[Items from a data source]
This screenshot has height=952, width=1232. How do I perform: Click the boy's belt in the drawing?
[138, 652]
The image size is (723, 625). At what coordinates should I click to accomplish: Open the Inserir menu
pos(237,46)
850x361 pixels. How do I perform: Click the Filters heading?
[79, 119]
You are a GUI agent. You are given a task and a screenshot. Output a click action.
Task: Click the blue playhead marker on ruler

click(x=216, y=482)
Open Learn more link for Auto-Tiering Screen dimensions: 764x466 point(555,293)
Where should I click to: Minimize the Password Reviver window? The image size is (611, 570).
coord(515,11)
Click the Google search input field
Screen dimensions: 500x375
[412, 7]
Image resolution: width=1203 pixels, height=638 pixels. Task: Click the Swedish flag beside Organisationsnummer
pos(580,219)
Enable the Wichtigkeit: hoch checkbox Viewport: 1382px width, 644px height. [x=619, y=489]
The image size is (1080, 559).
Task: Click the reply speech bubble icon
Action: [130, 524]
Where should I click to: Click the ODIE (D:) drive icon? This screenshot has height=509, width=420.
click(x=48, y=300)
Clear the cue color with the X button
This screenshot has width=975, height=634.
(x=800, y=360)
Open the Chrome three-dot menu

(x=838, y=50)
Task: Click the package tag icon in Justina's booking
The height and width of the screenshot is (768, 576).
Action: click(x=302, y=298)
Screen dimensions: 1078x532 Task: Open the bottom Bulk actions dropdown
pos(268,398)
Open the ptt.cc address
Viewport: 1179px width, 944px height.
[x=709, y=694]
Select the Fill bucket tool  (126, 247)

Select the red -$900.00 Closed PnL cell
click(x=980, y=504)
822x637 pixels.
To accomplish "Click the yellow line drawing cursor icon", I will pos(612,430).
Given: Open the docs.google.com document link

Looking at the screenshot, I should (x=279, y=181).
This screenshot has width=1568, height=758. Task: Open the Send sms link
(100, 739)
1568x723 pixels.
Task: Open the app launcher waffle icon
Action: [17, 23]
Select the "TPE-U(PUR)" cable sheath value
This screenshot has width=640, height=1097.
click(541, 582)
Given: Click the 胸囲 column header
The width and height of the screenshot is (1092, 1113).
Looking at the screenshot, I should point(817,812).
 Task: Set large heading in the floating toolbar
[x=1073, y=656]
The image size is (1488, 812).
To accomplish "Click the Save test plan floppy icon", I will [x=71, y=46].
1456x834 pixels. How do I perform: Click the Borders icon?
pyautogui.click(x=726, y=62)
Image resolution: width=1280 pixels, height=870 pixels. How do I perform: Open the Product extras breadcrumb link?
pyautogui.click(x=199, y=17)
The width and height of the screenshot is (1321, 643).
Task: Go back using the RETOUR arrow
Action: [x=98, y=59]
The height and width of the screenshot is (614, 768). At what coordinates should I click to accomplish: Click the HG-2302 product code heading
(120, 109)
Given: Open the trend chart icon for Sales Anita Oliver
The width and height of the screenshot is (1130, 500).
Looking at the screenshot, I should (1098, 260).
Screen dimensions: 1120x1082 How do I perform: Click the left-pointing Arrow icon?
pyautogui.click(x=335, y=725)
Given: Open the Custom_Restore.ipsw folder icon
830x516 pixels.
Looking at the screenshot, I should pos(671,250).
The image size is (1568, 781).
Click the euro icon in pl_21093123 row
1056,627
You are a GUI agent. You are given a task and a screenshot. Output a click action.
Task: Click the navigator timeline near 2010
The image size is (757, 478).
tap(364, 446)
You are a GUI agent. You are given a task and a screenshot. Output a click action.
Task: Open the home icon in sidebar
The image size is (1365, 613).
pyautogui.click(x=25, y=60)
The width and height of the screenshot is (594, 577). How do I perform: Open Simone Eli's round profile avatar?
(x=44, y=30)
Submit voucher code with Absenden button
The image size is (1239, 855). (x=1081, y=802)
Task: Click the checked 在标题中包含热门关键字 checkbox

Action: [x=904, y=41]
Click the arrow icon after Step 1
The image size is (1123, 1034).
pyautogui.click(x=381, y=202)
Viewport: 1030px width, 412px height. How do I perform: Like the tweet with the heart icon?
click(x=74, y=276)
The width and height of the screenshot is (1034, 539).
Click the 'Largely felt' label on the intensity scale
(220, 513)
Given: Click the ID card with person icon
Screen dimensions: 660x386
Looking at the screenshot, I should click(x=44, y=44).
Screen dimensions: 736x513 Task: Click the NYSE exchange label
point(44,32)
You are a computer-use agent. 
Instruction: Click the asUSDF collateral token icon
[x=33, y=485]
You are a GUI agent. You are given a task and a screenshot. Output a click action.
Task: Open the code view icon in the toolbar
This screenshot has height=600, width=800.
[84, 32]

- _How to complete this task_
Please reproduce the closing stretch of the records, from the line with "Click the arrow icon after Step 1" through the last line, exactly as it stands.

- _Response for this exercise_
Click the arrow icon after Step 1
The image size is (1123, 1034).
pyautogui.click(x=381, y=202)
Viewport: 1030px width, 412px height. How do I perform: Like the tweet with the heart icon?
click(x=74, y=276)
The width and height of the screenshot is (1034, 539).
Click the 'Largely felt' label on the intensity scale
(220, 513)
Given: Click the ID card with person icon
Screen dimensions: 660x386
Looking at the screenshot, I should click(x=44, y=44).
Screen dimensions: 736x513 Task: Click the NYSE exchange label
point(44,32)
You are a computer-use agent. 
Instruction: Click the asUSDF collateral token icon
[x=33, y=485]
You are a GUI agent. You are given a task and a screenshot. Output a click action.
Task: Open the code view icon in the toolbar
This screenshot has height=600, width=800.
[84, 32]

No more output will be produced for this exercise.